Every quarter or so, the site publishes impact updates. These show total revenue and the exact amount paid to each charity. Short summaries explain what the donations achieved, with links to full charity reports for deeper detail.
Top charities our community can support
The shortlist brings together charities that match the community’s real concerns and interests. The mix spans urgent global health work, poverty relief that helps families get back on their feet, and education groups that open doors for future generations.
Mental health is a core priority in this list, with organizations focused on accessible support and prevention. Climate action groups stand out as well, reflecting the need for practical, measurable environmental work. Entrepreneurship support ties it together, offering skills, tools, and capital so people can build steady incomes.

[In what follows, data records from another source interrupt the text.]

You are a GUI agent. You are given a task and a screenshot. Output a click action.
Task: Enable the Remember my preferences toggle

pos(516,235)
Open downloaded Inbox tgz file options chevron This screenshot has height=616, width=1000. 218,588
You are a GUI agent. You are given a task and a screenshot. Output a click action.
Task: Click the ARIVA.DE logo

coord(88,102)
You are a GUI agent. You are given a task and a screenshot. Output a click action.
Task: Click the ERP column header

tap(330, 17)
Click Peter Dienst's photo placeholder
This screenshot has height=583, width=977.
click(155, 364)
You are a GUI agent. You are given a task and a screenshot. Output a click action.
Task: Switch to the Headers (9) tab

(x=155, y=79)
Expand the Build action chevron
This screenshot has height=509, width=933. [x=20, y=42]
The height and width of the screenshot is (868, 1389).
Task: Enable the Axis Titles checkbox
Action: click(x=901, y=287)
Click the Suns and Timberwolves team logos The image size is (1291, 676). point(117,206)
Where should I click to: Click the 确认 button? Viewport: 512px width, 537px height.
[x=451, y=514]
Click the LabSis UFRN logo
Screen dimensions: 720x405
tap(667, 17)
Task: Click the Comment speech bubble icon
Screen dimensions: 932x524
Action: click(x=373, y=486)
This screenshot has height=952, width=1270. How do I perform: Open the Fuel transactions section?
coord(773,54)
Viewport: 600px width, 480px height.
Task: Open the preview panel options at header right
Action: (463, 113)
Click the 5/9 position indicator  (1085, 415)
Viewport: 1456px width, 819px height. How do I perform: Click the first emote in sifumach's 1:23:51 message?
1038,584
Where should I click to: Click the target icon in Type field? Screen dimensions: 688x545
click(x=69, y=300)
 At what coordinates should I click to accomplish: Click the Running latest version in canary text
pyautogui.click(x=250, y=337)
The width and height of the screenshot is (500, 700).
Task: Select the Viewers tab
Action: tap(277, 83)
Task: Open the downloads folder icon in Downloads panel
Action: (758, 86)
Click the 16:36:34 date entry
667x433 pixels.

The lineup blends direct aid groups that deliver help fast and meta-charities that fund research, drive policy, or re-grant to smaller, high-potential projects. This balances short-term relief with long-term change people can see.
Every charity meets clear standards. They publish detailed budgets showing program spending versus admin. They hold strong independent ratings that signal trust. They share trackable results so impact isn’t guesswork.
Readers can nominate other charities through a quick form on the site, and new submissions go through the same review before they’re added.
About each highlighted charity and why it made the list
Against Malaria Foundation (AMF) saves lives with a simple tool: long‑lasting insecticidal nets that block malaria-carrying mosquitoes. Each net costs about $5 to $7 and goes where risk is highest. Randomized trials show strong drops in child deaths. AMF shares distribution maps, post-delivery surveys, and follow-up results so donors see how funds translate into protection.
GiveDirectly sends money straight to people living in extreme poverty, no conditions attached. Multiple randomized controlled trials show gains in assets, food security, and earnings that last. Fees are easy to see, and recipients get regular follow-ups. Donors get clear reporting that ties dollars to real outcomes.
Direct Relief moves critical medical supplies to clinics in more than 80 countries. Their logistics systems track inventory in real time, which keeps shipments fast and accurate during emergencies and ongoing shortages. Clinics receive what they request, so care reaches patients when timing matters.
Team Rubicon fields veteran-led volunteer teams for disaster response worldwide. Crews mobilize fast and work with tight coordination. Mission dashboards list operations, hours served, and services delivered, giving supporters a concrete view of results on the ground.
Room to Read advances literacy and girls’ education through deep partnerships with local governments. Programs track reading fluency and completion rates over time. Students gain core skills, and schools get support that lasts beyond a single school year.
The Trevor Project provides 24/7 crisis support for LGBTQ+ youth across text, phone, and chat. Annual mental health surveys and contact data reveal the scope of needs and where gaps remain. Services meet young people in the moments when safety and connection matter most.
GiveWell All Grants Fund channels donations to high-impact work like malaria prevention and deworming based on ongoing evidence reviews. Funding shifts as new data comes in, so resources move to the options with the strongest cost-effectiveness at that time.
Cool Earth protects rainforests by backing indigenous and local leadership. Projects report hectares preserved alongside household income gains. Communities maintain control, forests stay standing, and climate and livelihoods both benefit.
Kiva connects lenders with entrepreneurs who lack access to formal credit. Loans support small businesses, and repayment data stays public, which keeps the link between lender support and borrower progress clear. Financial inclusion grows where conventional lending falls short.
Women Who Code expands pathways into tech through mentorship and career programs aligned with employer needs. Public placement outcomes show how training translates into jobs. Participants gain skills and networks that help them move into in-demand roles.